DIRECTIONS
- a) List every criterion in the rating scale for the research/learning log in the curriculum excerpt.
- b) According to the curriculum excerpt, why does the teacher lead the discussion to the language issues in Quebec?

PASSAGE TO READ
Rating Scale for Research/Learning Log


Rating Scale

Research work is accurately labelled (titles, dates, source).



Research work is organized effectively: notes, webs, charts, maps, lists.



Research work is from a variety of sources.



Research work is thorough and extensive.



An edited rough draft is included.



Work logs on progress are complete.



Final draft and/or research work is computer-based.



Activity 3: The Quiet Revolution

Time: 150 minutes


In this activity students understand the causes of the Quiet Revolution and its ultimate impact on French-English relations. They understand the causes of tension between both groups and assess solutions to the problem of Quebec separation.

Strand(s) and Expectations

Ontario Catholic School Graduate Expectations: CGE7c, 7f, 7g.

Strand(s): Change and Continuity; Methods of Historical Inquiry.

Overall Expectations: CGV.03, MIV.01.

Specific Expectations

CG3.03 - demonstrate an understanding of how the federal government and Canadians in general have reacted to the Quebec separatism movement;

MI1.01 - use terms related to historical organization and inquiry correctly.

Planning Notes

  • Assign pertinent readings on the Quiet Revolution from the textbook.

  • Have copies in class of the following document from Do Justice!: Document 15 The Hundredth Year of Confederation, 1967, sections 2,13-16.

Prior Knowledge Required

Students have an understanding of the curriculum expectations for French-English relations up to 1960.

Teaching/Learning Strategies

1. Review with the class the definition of “revolution” as discussed in Activity 1. Add to this term the definition of “quiet”. Ask the students if the two terms are an oxymoron, or if it is possible for a revolution to occur quietly. Review the assigned reading with the class. List on the board the impacts of the Duplessis government on Quebec under the title Quebec Before the Quiet Revolution. Then list the changes that Lesage made during the Quiet Revolution. Indicate to the class that although the reforms were positive for Quebec, there was still mounting tension between French and English Canadians.

2. Read with the class the selections from document 15 of Do Justice! Ask students why they think the Bishops refer to French-English relations as the “chief malady of Canadian society.” To answer this question, students review the chart they completed for Activity 1. Ask students why separatism would be an option for Quebec. Lead the discussion to the language issues in Quebec, this helps the class understand the significance of the Bi and Bi Commission.

(Stored data entries)
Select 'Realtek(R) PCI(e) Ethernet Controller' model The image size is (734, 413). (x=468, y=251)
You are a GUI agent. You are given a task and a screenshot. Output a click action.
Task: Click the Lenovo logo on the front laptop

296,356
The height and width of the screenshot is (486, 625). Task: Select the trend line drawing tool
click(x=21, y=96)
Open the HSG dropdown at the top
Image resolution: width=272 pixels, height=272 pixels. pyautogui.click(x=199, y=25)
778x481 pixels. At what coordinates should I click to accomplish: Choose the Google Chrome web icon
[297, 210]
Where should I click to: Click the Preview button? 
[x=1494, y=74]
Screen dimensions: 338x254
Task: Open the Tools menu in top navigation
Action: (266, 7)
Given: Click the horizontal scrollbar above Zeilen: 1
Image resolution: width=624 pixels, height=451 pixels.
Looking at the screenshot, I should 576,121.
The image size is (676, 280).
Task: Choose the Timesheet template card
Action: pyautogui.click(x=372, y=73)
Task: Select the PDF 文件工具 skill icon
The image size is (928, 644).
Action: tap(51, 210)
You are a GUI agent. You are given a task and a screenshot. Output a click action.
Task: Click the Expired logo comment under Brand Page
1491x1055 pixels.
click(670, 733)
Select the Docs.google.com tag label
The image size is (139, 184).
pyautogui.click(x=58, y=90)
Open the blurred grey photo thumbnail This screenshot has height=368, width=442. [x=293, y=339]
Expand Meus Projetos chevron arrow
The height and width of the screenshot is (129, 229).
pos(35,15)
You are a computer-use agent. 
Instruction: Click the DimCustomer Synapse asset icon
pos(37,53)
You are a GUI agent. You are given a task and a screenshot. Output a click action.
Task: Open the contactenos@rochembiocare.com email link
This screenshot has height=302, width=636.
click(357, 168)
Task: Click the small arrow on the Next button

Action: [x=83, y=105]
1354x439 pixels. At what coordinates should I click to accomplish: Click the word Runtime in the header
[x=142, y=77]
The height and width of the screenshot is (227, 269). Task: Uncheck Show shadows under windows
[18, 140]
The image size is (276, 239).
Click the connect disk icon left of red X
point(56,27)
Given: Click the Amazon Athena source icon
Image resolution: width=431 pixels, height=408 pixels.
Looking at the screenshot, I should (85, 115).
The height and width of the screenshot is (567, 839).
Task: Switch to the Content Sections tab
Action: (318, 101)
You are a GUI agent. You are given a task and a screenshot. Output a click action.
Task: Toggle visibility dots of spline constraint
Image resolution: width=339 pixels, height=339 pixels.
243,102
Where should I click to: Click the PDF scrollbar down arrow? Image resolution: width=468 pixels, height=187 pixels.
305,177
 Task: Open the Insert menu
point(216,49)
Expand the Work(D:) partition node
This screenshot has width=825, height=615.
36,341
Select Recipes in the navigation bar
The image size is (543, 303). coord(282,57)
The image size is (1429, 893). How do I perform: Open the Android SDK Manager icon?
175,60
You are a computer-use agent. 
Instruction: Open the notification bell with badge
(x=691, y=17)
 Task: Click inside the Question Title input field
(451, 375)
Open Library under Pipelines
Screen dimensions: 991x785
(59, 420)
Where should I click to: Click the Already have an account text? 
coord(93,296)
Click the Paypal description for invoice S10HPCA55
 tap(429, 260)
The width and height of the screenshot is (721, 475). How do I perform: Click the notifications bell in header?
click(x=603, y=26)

ANSWERS TO EACH TASK
- a)
- Research work is accurately labelled (titles, dates, source).
- Research work is organized effectively: notes, webs, charts, maps, lists.
- Research work is from a variety of sources.
- Research work is thorough and extensive.
- An edited rough draft is included.
- Work logs on progress are complete.
- Final draft and/or research work is computer-based.

- b) Leading the discussion to Quebec's language issues helps the class understand the significance of the Bi and Bi Commission.